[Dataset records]
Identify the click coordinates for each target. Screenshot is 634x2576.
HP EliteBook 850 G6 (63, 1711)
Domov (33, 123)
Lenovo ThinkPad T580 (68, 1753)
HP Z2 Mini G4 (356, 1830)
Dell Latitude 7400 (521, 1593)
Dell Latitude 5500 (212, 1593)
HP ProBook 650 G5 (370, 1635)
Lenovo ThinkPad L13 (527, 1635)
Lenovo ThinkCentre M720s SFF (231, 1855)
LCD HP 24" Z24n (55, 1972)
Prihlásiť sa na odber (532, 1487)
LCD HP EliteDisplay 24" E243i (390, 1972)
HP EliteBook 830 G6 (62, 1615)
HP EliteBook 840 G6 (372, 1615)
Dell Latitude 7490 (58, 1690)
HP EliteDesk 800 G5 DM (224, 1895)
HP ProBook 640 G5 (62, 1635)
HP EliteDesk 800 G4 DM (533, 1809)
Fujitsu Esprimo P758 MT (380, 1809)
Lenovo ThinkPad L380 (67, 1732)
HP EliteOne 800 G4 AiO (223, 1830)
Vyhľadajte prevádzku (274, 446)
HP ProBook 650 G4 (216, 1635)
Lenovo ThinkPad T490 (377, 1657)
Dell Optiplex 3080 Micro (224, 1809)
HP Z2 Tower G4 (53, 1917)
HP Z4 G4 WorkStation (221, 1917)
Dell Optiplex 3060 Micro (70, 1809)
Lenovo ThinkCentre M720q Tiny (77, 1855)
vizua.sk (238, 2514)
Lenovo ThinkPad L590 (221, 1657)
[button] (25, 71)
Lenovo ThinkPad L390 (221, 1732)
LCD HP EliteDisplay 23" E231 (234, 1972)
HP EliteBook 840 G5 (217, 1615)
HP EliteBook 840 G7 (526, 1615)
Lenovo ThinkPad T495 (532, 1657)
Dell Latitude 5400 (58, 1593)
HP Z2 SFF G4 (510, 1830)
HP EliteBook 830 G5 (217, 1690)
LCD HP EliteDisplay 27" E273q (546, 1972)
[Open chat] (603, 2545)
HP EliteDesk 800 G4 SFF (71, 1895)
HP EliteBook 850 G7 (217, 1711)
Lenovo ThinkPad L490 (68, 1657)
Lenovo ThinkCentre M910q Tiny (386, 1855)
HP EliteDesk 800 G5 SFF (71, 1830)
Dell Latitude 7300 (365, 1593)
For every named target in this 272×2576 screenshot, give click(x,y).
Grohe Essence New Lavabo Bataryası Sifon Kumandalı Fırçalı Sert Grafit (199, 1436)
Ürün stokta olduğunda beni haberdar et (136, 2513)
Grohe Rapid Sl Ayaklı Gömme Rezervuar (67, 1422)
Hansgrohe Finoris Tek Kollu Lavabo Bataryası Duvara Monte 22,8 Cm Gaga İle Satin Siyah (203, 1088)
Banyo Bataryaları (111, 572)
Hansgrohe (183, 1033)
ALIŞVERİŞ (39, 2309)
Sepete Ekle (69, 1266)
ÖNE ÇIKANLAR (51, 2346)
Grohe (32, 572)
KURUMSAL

**What to produce:** What is needed is an exact copy of the lines from the one containing "Grohe Rapid Sl" through the last line of the records, and nothing else.

**Response to the exercise:**
Grohe Rapid Sl Ayaklı Gömme Rezervuar (67, 1422)
Hansgrohe Finoris Tek Kollu Lavabo Bataryası Duvara Monte 22,8 Cm Gaga İle Satin Siyah (203, 1088)
Banyo Bataryaları (111, 572)
Hansgrohe (183, 1033)
ALIŞVERİŞ (39, 2309)
Sepete Ekle (69, 1266)
ÖNE ÇIKANLAR (51, 2346)
Grohe (32, 572)
KURUMSAL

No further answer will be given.